START

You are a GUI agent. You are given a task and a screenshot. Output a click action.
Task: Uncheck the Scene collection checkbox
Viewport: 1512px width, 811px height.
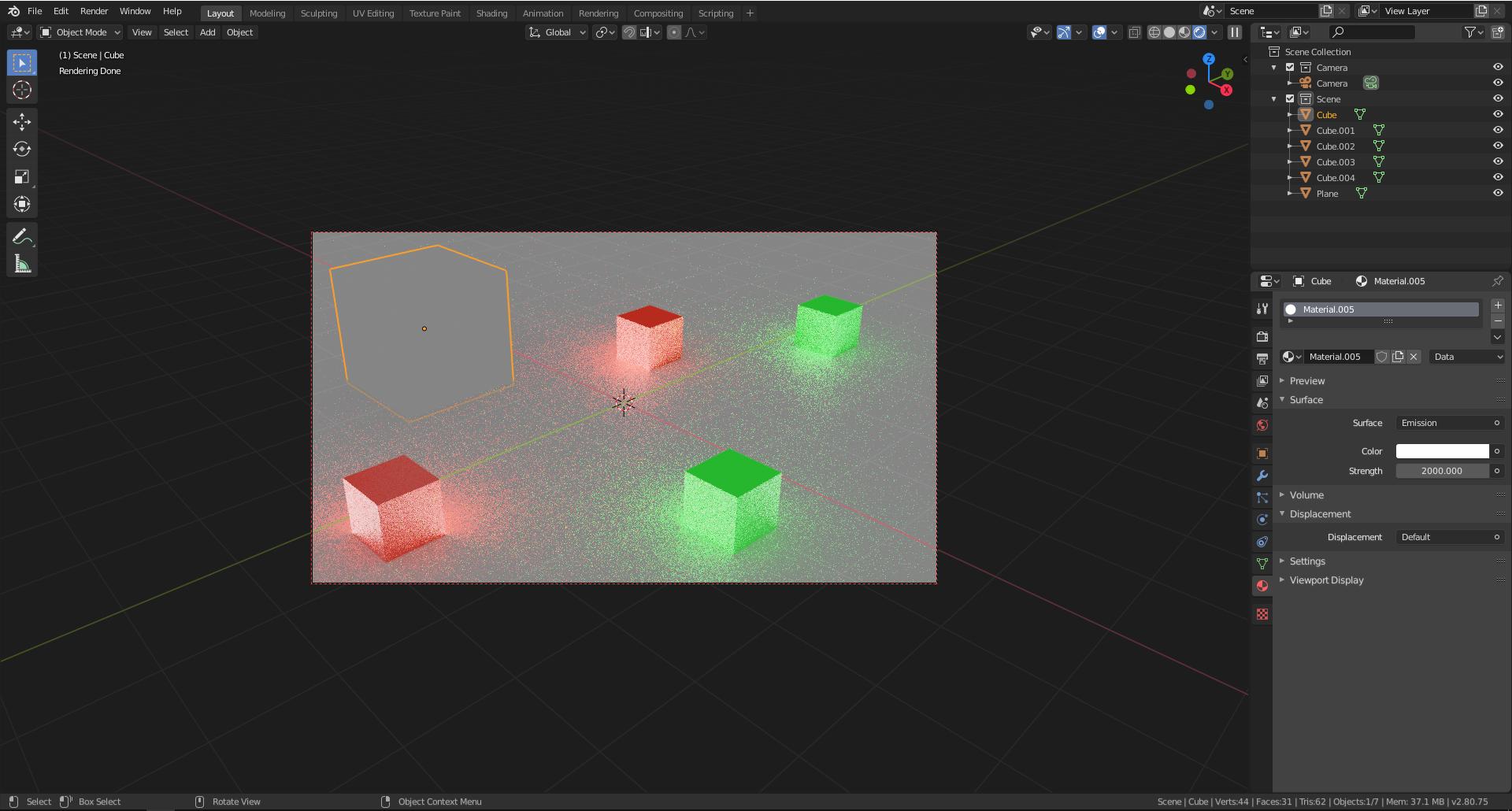1290,98
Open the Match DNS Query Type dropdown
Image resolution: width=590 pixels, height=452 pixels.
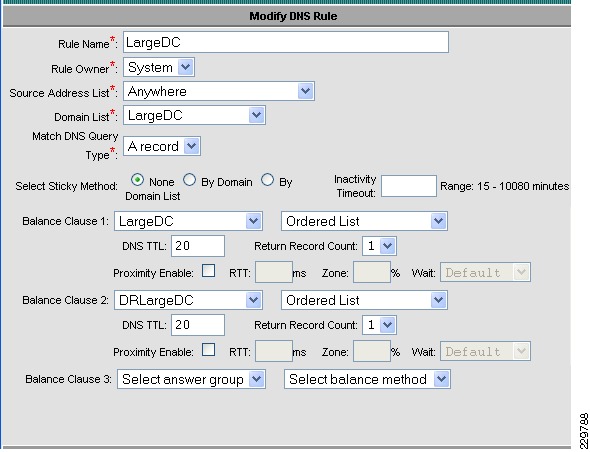click(x=162, y=146)
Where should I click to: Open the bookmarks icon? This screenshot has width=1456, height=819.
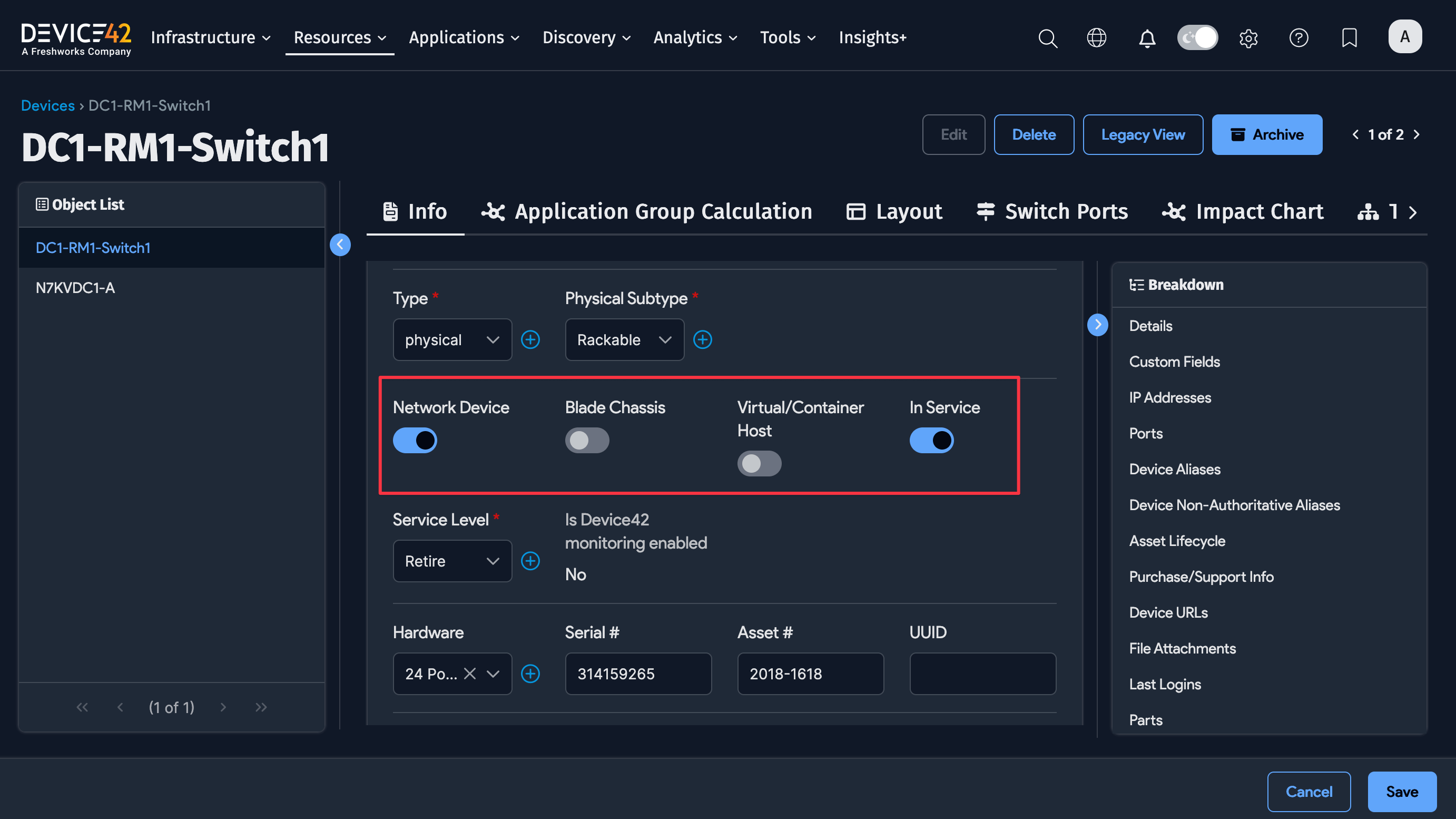click(x=1349, y=38)
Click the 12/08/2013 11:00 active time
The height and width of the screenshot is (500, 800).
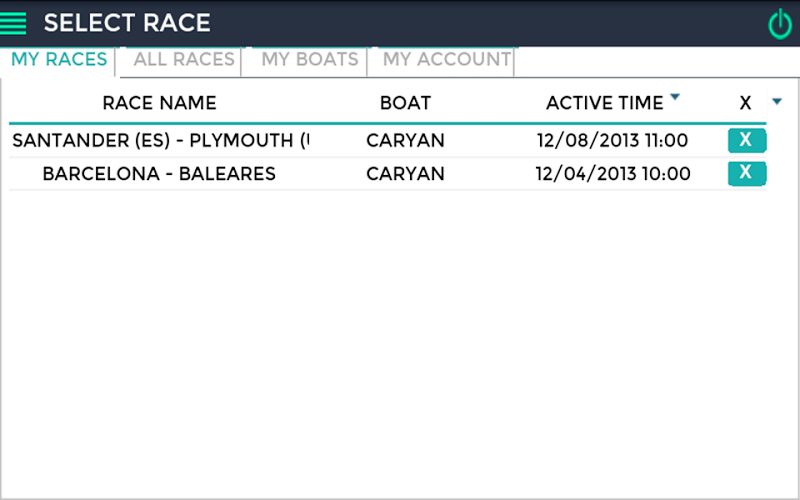pos(612,141)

END

#### YOUR INSTRUCTIONS:
Present the listing above as a numbered list, one line per item, skipping blank lines and leaving the pictures out.

#### SOLUTION FOR THIS PROBLEM:
1. You are a GUI agent. You are given a task and a screenshot. Output a click action.
2. Task: Uncheck the Scene collection checkbox
3. Viewport: 1512px width, 811px height.
4. 1290,98
5. Open the Match DNS Query Type dropdown
6. Image resolution: width=590 pixels, height=452 pixels.
7. click(x=162, y=146)
8. Where should I click to: Open the bookmarks icon? This screenshot has width=1456, height=819.
9. click(x=1349, y=38)
10. Click the 12/08/2013 11:00 active time
11. The height and width of the screenshot is (500, 800).
12. pos(612,141)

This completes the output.